Based on this, we believe that Arbitrum can become one of the best investment chains in the future. Although Arbitrum does not currently have a token, we have built a portfolio on NestedFi and hope to gain some upside from this growing ecosystem.
This portfolio will be based entirely on tokens on Arbitrum, so it is riskier. Some of these assets may go down to 0 (or close to 0), but we believe a few have 50x potential.
We will allocate 40% of USDC to DCA, fully deployed by April 2023, adding 1/4 to the assets listed below prorated every month.
ETH - 25%
The only constant anchor in the portfolio. Even if everything else underperforms or disappears, ETH will save your losses and make sure you end up with more money than you put in (in a later bull market, assuming it hits or exceeds the previous ATH price, which is 4x distance).
GMX-20%
Arbitrum's main DApp, and the most profitable on-chain cryptocurrency perpetual platform, has garnered $70 billion in transaction volume and nearly $100 million in fees to date.
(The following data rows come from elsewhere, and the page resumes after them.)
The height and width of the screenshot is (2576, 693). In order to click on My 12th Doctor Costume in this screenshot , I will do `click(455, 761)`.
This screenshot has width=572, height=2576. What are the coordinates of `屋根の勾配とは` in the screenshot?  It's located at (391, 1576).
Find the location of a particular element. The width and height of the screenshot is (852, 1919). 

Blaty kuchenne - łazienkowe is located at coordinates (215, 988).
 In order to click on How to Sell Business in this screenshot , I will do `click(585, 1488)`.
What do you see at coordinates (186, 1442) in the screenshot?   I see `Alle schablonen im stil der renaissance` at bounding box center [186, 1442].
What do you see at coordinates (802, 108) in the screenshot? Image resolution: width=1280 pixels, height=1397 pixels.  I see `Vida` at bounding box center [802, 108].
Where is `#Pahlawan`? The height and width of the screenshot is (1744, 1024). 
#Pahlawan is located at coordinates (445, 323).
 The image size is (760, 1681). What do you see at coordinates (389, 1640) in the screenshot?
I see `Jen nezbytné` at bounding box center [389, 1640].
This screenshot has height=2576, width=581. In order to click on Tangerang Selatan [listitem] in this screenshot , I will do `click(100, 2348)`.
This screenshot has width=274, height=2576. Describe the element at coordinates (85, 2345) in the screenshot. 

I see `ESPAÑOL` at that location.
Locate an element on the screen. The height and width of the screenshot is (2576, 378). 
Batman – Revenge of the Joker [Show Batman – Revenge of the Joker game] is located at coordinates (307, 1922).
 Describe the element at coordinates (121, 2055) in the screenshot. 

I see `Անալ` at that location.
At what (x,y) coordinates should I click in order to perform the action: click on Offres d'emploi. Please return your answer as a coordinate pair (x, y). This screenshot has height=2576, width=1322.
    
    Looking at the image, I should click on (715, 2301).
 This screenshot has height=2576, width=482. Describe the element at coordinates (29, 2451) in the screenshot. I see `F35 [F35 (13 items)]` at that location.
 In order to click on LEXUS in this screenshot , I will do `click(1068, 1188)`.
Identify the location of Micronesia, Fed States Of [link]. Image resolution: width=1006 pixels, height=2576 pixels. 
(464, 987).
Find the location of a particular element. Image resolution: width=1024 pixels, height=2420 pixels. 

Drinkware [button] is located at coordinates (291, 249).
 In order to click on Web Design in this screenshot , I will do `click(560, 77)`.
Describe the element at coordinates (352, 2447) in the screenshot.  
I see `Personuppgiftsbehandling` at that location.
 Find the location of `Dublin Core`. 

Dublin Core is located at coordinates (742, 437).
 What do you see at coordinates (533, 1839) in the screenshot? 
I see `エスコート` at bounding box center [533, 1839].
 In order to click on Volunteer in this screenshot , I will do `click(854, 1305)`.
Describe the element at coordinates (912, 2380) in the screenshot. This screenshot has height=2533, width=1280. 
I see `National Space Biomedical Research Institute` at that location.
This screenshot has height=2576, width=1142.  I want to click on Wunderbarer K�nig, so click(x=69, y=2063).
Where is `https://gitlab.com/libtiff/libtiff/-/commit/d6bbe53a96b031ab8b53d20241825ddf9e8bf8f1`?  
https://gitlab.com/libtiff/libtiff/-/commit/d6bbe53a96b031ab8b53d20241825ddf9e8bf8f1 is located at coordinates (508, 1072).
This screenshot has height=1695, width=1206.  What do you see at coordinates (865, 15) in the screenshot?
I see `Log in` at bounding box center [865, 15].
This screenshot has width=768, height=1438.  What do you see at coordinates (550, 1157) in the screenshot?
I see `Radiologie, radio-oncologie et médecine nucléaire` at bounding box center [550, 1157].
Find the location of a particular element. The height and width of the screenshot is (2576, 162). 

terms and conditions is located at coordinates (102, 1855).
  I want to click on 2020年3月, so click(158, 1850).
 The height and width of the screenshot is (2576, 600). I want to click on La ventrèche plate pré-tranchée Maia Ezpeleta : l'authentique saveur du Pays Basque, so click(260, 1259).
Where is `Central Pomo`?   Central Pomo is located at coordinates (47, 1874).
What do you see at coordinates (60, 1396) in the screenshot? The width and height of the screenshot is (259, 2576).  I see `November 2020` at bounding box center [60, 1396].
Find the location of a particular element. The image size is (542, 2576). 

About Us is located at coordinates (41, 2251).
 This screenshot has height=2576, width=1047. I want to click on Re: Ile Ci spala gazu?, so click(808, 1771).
It currently has the third highest daily fee behind Ethereum and Uniswap (and ahead of BSC and Bitcoin among all protocols for cryptocurrencies). Even on the 27th of last month, it briefly surpassed UNI.
DPX - 12.5%
Arbitrum's primary options trading platform. We don’t think on-chain options have really shined yet. We expect Dopex to be one of the leading protocols as pricing aligns with CEX and contracts become more liquid.
MAGIC - 12.5%
Treasure DAO is the "Nintendo" of gaming protocols. While MAGIC’s price is nowhere near its ATH, Treasure just hit an all-time high for weekly active users in its ecosystem.
It has multiple NFT platforms, its own NFT market, its own Swap mechanism and many games under development. Games are getting better and better than what we saw 12 months ago.
This is huge potential. Of all the gaming platforms and protocols out there right now, nothing is as interesting, broad in scope, or has a strong community as Treasure.
MAGIC is one of the tokens that has changed a lot since we deployed this portfolio.
SUSHI - 7.5%
Not strictly an Arbitrrum token.
Sushiswap has gone through a turbulent period in its two and a half years of life. They have been going through a rebuilding process after the main team was ousted or left in early 2022.
Investors such as Avi Felman and GoldenTree have taken an interest in the new team, now led by Jared Grey.
Unlike UNI , SUSHI tokens will accumulate fees. Although the current trading volume of Uniswap is much larger than that of Sushi, we believe that there may be a huge change in the next two years, and Sushi will slowly get on the right track.
VSTA-7.5
Arbitrum, one of the main native lending protocols, has its own stablecoin (VST) and allows interest-free lending with maximum capital efficiency. While the initial hype has died down, the market cap is small, and it's a bet we can't pass up.
UMAMI - 7.5
The protocol is designed to build a Delta neutral strategy for spending your stablecoins and earning a reasonable APR "Real Yield". The initial launch ran into some snags and ended early.
The team is gearing up to launch again, and team members have all been identified to underscore their commitment. If they can operate successfully in all market conditions, the protocol's TVL could be absolutely huge, and tokens could do well with it.
CAP - 7.5 %
A contract platform that replaces GMX . Currently very small trading volume (<$3 billion since launch), only derivatives on BTC and ETH , but over time, this may expand, we think this is a small hedge for GMX on Arbitrum.
Its market cap is small enough to carve out its own niche alongside the successful GMX , and it's doing very well.